Efficient simulation of quantum evolution using dynamical coarse-graining

TL;DR

This paper introduces a new method for efficiently simulating the evolution of specific quantum observables by leveraging a time-scale separation in open-system dynamics, using stochastic nonlinear Schrödinger equations.

Contribution

It proposes a novel coarse-graining scheme that exploits time-scale separation to simulate quantum evolution of observables via open-system dynamics and stochastic equations.

Findings

Time-scale separation enables efficient simulation of quantum observables.

GCS are stable solutions of the stochastic nonlinear Schrödinger equation.

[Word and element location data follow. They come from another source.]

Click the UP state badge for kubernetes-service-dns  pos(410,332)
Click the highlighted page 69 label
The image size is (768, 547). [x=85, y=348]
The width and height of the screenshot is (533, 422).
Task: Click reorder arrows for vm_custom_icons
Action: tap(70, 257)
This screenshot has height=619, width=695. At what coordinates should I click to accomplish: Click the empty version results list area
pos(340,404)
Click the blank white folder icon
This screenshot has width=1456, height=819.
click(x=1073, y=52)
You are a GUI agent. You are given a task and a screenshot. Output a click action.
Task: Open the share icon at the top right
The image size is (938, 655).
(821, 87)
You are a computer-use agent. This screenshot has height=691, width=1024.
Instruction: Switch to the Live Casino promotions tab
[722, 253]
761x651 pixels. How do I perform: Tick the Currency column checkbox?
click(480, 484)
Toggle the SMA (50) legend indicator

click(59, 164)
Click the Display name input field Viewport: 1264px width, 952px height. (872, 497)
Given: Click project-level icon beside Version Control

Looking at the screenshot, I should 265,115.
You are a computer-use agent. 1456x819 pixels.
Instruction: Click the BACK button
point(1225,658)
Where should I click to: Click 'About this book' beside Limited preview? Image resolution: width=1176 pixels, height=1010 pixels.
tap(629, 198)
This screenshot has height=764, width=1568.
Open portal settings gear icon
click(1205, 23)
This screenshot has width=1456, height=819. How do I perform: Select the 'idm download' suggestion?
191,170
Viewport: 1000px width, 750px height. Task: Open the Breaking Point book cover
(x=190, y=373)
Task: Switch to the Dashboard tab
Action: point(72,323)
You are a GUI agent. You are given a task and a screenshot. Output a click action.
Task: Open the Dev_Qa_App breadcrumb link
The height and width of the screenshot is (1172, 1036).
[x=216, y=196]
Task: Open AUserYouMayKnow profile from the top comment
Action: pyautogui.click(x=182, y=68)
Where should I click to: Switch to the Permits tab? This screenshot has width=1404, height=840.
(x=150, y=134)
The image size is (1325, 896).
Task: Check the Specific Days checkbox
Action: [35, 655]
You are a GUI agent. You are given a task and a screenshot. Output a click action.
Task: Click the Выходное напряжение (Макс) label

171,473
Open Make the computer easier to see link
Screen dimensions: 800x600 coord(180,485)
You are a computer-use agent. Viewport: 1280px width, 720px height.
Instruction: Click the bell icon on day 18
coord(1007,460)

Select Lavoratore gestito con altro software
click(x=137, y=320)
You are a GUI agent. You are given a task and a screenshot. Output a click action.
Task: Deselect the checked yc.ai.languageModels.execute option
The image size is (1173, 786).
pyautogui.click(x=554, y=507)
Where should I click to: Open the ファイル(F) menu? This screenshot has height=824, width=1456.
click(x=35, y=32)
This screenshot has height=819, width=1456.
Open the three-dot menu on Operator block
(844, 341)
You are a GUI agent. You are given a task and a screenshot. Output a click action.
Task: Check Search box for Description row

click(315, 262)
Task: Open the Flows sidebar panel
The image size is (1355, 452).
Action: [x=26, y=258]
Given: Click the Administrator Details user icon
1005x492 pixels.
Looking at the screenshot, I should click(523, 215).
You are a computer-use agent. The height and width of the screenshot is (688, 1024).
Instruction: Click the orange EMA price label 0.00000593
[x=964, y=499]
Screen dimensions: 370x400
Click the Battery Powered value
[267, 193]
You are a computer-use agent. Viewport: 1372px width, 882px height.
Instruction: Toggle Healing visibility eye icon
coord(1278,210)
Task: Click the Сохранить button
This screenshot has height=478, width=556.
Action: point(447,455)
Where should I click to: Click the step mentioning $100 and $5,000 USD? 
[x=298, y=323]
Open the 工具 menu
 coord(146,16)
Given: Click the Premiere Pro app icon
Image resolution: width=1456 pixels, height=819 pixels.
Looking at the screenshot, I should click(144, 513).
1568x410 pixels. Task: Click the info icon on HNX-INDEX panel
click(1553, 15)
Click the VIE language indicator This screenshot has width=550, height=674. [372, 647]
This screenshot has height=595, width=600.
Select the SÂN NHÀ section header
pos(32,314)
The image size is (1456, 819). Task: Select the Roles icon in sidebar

The method applies to Hamiltonians linear in algebra elements.

Abstract

A novel scheme to simulate the evolution of a restricted set of observables of a quantum system is proposed. The set comprises the spectrum-generating algebra of the Hamiltonian. The idea is to consider a certain open-system evolution, which can be interpreted as a process of weak measurement of the distinguished observables performed on the evolving system of interest. Given that the observables are "classical" and the Hamiltonian is moderately nonlinear, the open system dynamics displays a large time-scales separation between the dephasing of the observables and the decoherence of the evolving state in the basis of the generalized coherent states (GCS), associated with the spectrum-generating algebra. The time scale separation allows the unitary dynamics of the observables to be efficiently simulated by the open-system dynamics on the intermediate time-scale.The simulation employs unraveling of the corresponding master equations into pure state evolutions, governed by the stochastic nonlinear Schroedinger equantion (sNLSE). It is proved that GCS are globally stable solutions of the sNLSE, if the Hamilonian is linear in the algebra elements.